* [Assigned task]
Set down all the entries again, word for word.

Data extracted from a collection

===============

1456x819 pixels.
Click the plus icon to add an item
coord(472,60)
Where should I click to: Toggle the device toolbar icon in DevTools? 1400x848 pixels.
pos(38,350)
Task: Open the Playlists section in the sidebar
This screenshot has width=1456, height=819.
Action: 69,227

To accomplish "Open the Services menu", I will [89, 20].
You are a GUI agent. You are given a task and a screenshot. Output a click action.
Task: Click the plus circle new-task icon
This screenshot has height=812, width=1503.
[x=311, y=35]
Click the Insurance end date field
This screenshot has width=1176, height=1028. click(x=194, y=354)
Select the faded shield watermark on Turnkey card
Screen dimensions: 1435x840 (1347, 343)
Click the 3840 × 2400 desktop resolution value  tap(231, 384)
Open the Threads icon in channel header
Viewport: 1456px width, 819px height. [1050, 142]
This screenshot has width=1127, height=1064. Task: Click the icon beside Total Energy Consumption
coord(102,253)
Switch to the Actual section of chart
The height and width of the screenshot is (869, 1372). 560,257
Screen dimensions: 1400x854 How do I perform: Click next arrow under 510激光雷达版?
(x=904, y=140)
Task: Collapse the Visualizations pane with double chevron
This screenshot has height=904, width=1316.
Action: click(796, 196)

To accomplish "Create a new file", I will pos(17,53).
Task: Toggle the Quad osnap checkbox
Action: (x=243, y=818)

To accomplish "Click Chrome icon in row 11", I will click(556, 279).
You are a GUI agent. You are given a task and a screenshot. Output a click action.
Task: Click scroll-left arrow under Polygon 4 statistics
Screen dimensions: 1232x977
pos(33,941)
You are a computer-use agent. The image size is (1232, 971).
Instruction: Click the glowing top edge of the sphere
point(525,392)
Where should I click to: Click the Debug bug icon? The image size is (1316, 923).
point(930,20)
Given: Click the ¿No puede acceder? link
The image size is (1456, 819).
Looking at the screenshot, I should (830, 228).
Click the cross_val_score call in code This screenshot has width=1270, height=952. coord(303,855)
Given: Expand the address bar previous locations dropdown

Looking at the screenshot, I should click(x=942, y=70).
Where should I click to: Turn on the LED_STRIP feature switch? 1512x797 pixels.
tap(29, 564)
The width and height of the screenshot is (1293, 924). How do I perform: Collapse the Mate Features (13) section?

===============

* [Task answer]
1456x819 pixels.
Click the plus icon to add an item
coord(472,60)
Where should I click to: Toggle the device toolbar icon in DevTools? 1400x848 pixels.
pos(38,350)
Task: Open the Playlists section in the sidebar
This screenshot has width=1456, height=819.
Action: 69,227

To accomplish "Open the Services menu", I will [89, 20].
You are a GUI agent. You are given a task and a screenshot. Output a click action.
Task: Click the plus circle new-task icon
This screenshot has height=812, width=1503.
[x=311, y=35]
Click the Insurance end date field
This screenshot has width=1176, height=1028. click(x=194, y=354)
Select the faded shield watermark on Turnkey card
Screen dimensions: 1435x840 (1347, 343)
Click the 3840 × 2400 desktop resolution value  tap(231, 384)
Open the Threads icon in channel header
Viewport: 1456px width, 819px height. [1050, 142]
This screenshot has width=1127, height=1064. Task: Click the icon beside Total Energy Consumption
coord(102,253)
Switch to the Actual section of chart
The height and width of the screenshot is (869, 1372). 560,257
Screen dimensions: 1400x854 How do I perform: Click next arrow under 510激光雷达版?
(x=904, y=140)
Task: Collapse the Visualizations pane with double chevron
This screenshot has height=904, width=1316.
Action: click(796, 196)

To accomplish "Create a new file", I will pos(17,53).
Task: Toggle the Quad osnap checkbox
Action: (x=243, y=818)

To accomplish "Click Chrome icon in row 11", I will click(556, 279).
You are a GUI agent. You are given a task and a screenshot. Output a click action.
Task: Click scroll-left arrow under Polygon 4 statistics
Screen dimensions: 1232x977
pos(33,941)
You are a computer-use agent. The image size is (1232, 971).
Instruction: Click the glowing top edge of the sphere
point(525,392)
Where should I click to: Click the Debug bug icon? The image size is (1316, 923).
point(930,20)
Given: Click the ¿No puede acceder? link
The image size is (1456, 819).
Looking at the screenshot, I should (830, 228).
Click the cross_val_score call in code This screenshot has width=1270, height=952. coord(303,855)
Given: Expand the address bar previous locations dropdown

Looking at the screenshot, I should click(x=942, y=70).
Where should I click to: Turn on the LED_STRIP feature switch? 1512x797 pixels.
tap(29, 564)
The width and height of the screenshot is (1293, 924). How do I perform: Collapse the Mate Features (13) section?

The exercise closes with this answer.